The image forming medium thus obtained was irradiated with light using a tungsten light source. Light irradiation was performed through a mask with an exposure amount of 15000 lux seconds.

With respect to the image forming medium on which an image was thus formed, the optical densities of the exposed portion and the unexposed portion were measured using a transmission / reflection chromaticity meter (NLM-STD-Tr manufactured by Narumi Shokai). The optical densities were measured immediately after the image forming medium was prepared and after being prepared for 72 hours in an environment of 50 ° C. and 80% RH (raw preservation test). The measurement results are shown in Table 3. The image-forming medium obtained as described above was placed under a fluorescent lamp for 1 hour without recording, and the degree of discoloration of the image-forming medium was measured by the above-mentioned optical density with a transmission / reflection chromaticity meter ( Light resistance test). Table 3 shows the measurement results
It was shown to.

Examples 6 and 7 Instead of 6-methylpyridazine-3-thione of Example 5, 5,6-dimethylpyridazine-3-thione (Example 6) and 6-t-butylpyridazine-3-thione (Example 7) An image forming medium was prepared in the same manner as in Example 5, except that. The results of evaluating the obtained image-formed body in the same manner as in Example 5 are shown in Table 3.

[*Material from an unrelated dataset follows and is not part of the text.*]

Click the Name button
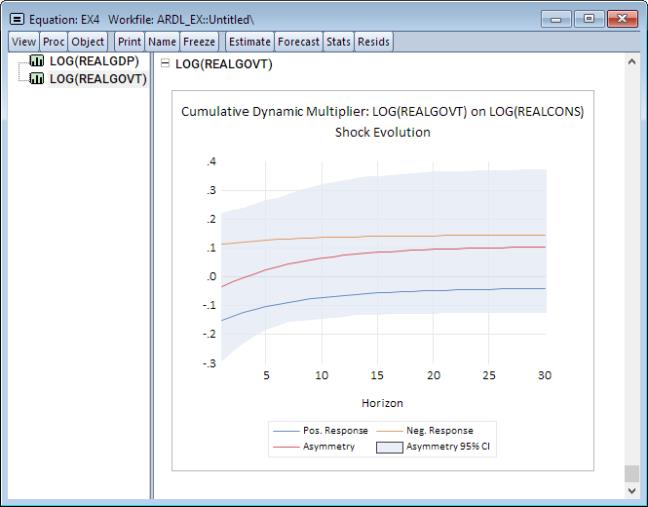The image size is (648, 507). click(162, 42)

Comparative Examples 2 and 3 As Comparative Example 2, an image forming medium was prepared in the same manner as in Example 5 except that 6-methylpyridazine-3-thione was not added. As Comparative Example 3, an image forming medium was prepared in the same manner as in Example 5, except that 4.5 parts of 2-acetylphthalazinone (10 wt% acetone solution) was added instead of 6-methylpyridazine-3-thione. The results of evaluating the obtained image-formed body in the same manner as in Example 5 are shown in Table 3.

[0077]

[Table 3]

[0078]

When the image forming medium of the present invention is used, the image density is high, the image forming medium is excellent in raw storage stability, and is excellent in suppressing printing (discoloration) due to fog and light.

─────────────────────────────────────────────────── ─── Continuation of the front page (51) Int.Cl. ⁶ Identification number Reference number within the agency FI Technical display location B41M 5/18 101R 101C (72) Inventor Motokazu Kobayashi 3-30-2 Shimomaruko, Ota-ku, Tokyo Canon Inc. (72) Inventor Tetsuro Fukui 3-30-2 Shimomaruko, Ota-ku, Tokyo Canon Inc.

Claims (5)

[Claims] 1. An image forming medium characterized in that a recording layer on a support contains at least an organic silver salt, a reducing agent and a pyridazine thione derivative. 2. The image forming medium according to claim 1, wherein the pyridazine thione compound is represented by the following general formula (1) (formula 1). Embedded image (In the general formula (1), R ₁ and R ₂ are a hydrogen atom, a halogen atom, a substituted or unsubstituted alkyl group, an aryl group, an aralkyl group or a heterocyclic group, and R ₁ and R ₂ are a plurality of carbon atoms. Alternatively, it may be a saturated bond or an unsaturated bond with a heteroatom or both. 3. The image forming medium according to claim 1, wherein the recording layer further contains a photosensitive silver halide and / or a photosensitive silver halide forming agent. 4. An image forming method, which comprises heating the image forming medium according to claim 1, 2 or 3 into an image to form an image. 5. An image forming method comprising forming an image by performing image exposure and heating on the image forming medium according to claim 1.